I noted that many in my congregation seemed more concerned that the service was over exactly one hour after it began so they could get home and eat than they were about the actual worship they were involved in. I also noted that only about 10% of the congregation ever bothered attending the weekly Bible studies and prayer meetings and that most of them had never really grasped the fact that the gospel message is one of grace - instead of works – that Jesus died not to reward people who act good all the time but so that sinners can approach the throne of God and find a welcome that they do not deserve.

I had real problems with some of the people in the church. To my eyes the church was full of hypocrites . . . full of people who could barely talk the talk, let alone walk the walk.

One of the biggest issues I had at worship services in those days were the prayers of confession that were often printed in the bulletin – just like the one printed in our bulletin this morning. I don’t know about you, but sometimes I still have a strong reaction to the words that I find in prayers of confession that have been written by other people. The fact that those prayers were prayers of confession didn’t bother me. I knew I was a sinner. What bothered me were the kinds of sins that were often listed in the prayers: things like neglect of the poor, selfishness, ingratitude, racism, and similar offenses. I found it hard to pray some of those prayers because I knew in my heart that I had not done any of that stuff. I was not especially selfish or neglectful of the poor. I wasn’t a racist. I wasn’t ungrateful for all that God, and indeed other people, did for me.

All things being equal, I was on the right track. I gave a substantial amount to the work of God each year, a tenth of my income in fact, and that tithe was more than most others in the church gave, even though they had far more income. I went to prayer meetings every Wednesday night, and I worshiped almost every Sunday morning, even if I had company coming over for lunch. I even went caroling at Christmas at the homes of shut-ins, and helped out whenever I could with church suppers and special events.

Not bad, huh? I know that many of you out there have had a similar journey. You have been faithful. You have been generous. You have worked hard and asked nothing in return.

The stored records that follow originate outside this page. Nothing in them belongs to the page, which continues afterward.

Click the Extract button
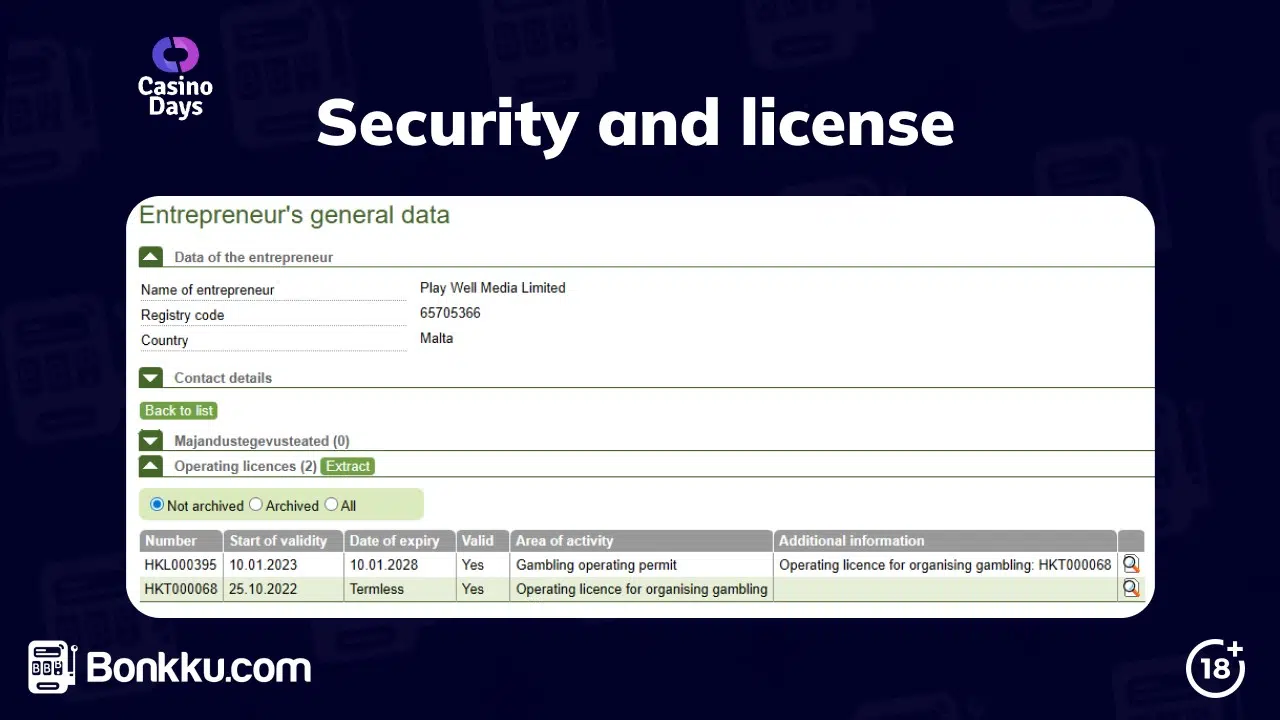The width and height of the screenshot is (1280, 720). [x=347, y=466]
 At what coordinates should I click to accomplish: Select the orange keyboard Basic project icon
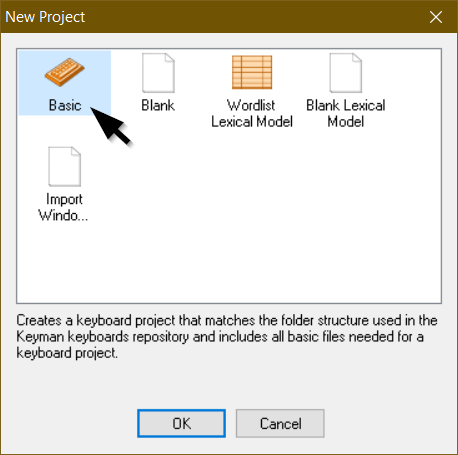coord(65,72)
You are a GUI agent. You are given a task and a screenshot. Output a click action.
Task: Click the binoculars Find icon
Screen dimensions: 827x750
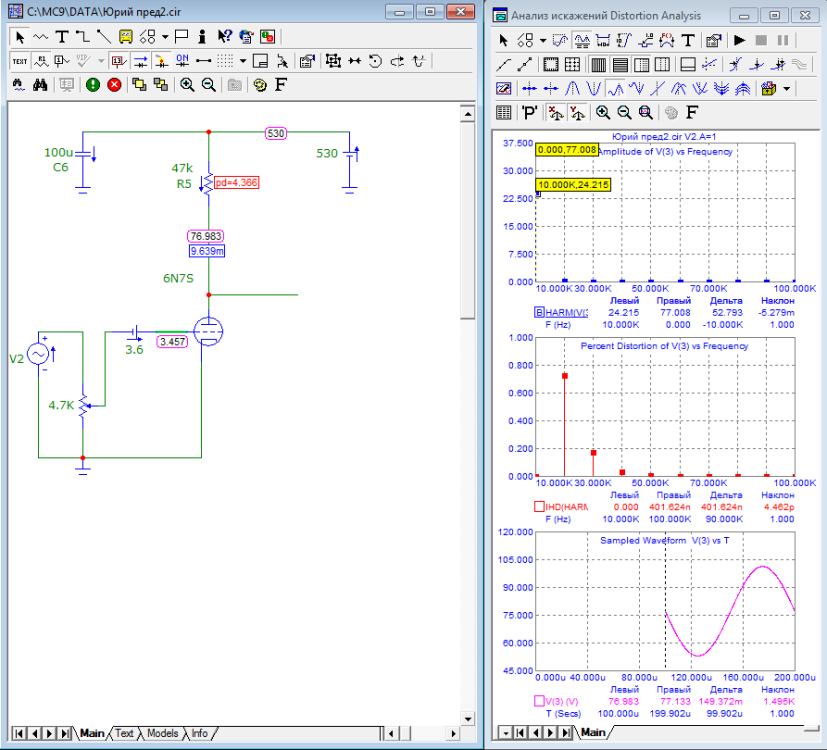pos(41,85)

Like me all those years ago, you too have realized God needs many workers to make the Kingdom grow. Like me, you knew too that your efforts have made a difference both to others and to you.

In Jesus’ day, the Pharisee acted kind of like I did. Pharisees were really good people. They were respected. People looked up to them as an example of pure devotion. Pharisees were super-religious men who were extremely careful about obeying the all of the religious laws. When the Pharisee prayed, everyone listened up. And those listening might say, “I really admire that guy’s commitment to religion. If anyone is going to heaven, it’s that Pharisee over there.” The tax collector was at the very bottom of the religious food chain. If you had been a good Jew listening to Jesus, when he mentioned the Pharisee you would have cheered, “Yeah! Hurrah for the good guy!” When He mentioned the tax collector, you would have booed. But Jesus is always full of surprises. If we were listening to Jesus, we might expect him to praise the impeccable faith of the Pharisee. Instead, he holds up the sinner as the model of real faith. Something is not right here.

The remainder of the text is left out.